Work instructions: The answer must consist of every line from the entries below that contains the word "Planet".

Extracted material:
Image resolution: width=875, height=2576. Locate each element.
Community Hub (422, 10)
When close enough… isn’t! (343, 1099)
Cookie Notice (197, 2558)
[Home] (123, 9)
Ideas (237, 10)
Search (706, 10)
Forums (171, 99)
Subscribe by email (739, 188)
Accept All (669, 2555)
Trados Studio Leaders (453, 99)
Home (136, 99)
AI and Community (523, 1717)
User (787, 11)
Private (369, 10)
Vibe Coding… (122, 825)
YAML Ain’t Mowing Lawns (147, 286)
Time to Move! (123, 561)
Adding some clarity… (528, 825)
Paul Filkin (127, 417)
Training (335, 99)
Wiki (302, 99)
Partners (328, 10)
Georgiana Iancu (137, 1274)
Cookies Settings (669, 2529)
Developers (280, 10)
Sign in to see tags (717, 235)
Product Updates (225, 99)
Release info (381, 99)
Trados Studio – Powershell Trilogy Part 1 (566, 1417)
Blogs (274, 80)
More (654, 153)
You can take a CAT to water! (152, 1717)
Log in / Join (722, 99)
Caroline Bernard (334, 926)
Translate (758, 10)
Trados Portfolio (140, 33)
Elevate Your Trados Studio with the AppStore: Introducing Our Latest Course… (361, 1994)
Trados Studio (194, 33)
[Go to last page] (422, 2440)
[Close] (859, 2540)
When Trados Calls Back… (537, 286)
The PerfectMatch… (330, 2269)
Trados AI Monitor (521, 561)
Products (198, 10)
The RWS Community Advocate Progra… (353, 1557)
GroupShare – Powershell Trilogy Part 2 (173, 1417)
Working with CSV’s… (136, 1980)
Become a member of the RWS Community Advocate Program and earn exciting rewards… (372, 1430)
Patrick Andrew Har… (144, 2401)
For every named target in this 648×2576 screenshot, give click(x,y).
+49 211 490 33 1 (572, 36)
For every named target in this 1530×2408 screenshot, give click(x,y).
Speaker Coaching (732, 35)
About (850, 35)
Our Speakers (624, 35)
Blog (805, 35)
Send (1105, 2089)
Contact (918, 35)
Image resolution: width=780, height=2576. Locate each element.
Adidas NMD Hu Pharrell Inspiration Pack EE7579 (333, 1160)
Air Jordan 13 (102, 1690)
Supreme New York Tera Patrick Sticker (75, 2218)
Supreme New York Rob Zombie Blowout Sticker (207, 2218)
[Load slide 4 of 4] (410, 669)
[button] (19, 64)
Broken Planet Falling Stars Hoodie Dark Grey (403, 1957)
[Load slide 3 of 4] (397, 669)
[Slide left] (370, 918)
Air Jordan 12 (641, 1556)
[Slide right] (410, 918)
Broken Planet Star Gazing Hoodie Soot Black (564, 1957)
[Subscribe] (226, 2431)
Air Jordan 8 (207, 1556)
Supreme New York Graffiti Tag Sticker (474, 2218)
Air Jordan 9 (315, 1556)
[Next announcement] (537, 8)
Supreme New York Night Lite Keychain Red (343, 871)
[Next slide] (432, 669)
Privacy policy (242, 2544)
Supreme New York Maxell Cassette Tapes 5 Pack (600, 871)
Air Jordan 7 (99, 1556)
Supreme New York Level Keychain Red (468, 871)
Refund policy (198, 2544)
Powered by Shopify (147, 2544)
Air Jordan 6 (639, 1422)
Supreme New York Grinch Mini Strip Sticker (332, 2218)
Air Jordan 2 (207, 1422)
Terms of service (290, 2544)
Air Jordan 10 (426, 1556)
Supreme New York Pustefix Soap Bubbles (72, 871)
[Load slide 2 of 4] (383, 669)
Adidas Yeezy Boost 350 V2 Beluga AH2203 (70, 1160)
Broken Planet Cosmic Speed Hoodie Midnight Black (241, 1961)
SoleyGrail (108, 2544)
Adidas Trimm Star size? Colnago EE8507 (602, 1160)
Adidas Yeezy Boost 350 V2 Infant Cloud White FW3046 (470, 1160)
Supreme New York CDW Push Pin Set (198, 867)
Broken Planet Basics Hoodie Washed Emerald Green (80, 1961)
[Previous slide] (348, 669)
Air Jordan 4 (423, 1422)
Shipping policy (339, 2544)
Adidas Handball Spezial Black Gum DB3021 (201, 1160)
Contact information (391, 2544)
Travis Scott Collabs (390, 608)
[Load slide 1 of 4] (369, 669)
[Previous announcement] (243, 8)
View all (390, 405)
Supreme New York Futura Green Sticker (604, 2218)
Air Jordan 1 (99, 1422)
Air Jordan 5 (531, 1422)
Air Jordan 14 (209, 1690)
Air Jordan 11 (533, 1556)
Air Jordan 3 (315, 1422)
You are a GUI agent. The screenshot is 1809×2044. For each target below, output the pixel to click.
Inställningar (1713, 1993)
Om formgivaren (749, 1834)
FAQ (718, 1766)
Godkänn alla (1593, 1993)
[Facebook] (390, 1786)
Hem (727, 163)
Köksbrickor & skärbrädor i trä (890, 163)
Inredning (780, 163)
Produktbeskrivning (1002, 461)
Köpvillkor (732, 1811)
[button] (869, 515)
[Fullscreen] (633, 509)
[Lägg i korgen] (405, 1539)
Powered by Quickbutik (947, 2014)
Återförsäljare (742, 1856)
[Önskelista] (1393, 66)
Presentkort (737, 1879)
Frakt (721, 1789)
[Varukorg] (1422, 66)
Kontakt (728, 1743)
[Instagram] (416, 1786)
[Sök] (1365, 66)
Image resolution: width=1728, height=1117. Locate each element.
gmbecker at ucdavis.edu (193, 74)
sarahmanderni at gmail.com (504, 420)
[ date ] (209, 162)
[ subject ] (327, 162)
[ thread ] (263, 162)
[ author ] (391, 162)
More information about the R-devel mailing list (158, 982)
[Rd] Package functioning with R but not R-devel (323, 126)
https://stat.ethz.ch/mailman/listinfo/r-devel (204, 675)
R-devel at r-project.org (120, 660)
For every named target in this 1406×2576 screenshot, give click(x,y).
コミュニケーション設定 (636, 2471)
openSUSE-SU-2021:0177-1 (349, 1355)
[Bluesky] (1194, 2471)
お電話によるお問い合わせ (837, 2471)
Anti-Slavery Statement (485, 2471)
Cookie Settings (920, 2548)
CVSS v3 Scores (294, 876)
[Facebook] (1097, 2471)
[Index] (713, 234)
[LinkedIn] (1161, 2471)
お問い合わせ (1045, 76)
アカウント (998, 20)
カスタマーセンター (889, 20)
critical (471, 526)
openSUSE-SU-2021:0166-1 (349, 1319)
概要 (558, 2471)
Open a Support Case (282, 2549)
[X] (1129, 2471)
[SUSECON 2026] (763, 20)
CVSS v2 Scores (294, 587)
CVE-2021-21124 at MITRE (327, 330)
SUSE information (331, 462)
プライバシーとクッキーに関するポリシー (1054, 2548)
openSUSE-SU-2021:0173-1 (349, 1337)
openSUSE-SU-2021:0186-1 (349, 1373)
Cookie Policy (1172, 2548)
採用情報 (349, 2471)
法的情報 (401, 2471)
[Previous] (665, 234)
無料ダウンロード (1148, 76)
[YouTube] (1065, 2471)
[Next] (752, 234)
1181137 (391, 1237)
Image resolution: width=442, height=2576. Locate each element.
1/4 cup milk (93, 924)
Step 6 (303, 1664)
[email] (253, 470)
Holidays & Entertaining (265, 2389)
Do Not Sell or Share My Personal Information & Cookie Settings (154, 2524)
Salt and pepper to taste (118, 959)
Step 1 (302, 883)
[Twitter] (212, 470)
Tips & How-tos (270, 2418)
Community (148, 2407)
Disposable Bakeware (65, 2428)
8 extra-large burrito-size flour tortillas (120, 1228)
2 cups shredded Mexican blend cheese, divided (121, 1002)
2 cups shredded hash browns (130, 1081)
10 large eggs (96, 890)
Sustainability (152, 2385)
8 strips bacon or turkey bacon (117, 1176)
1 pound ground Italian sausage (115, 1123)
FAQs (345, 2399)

Response box:
Broken Planet Falling Stars Hoodie Dark Grey (403, 1957)
Broken Planet Star Gazing Hoodie Soot Black (564, 1957)
Broken Planet Cosmic Speed Hoodie Midnight Black (241, 1961)
Broken Planet Basics Hoodie Washed Emerald Green (80, 1961)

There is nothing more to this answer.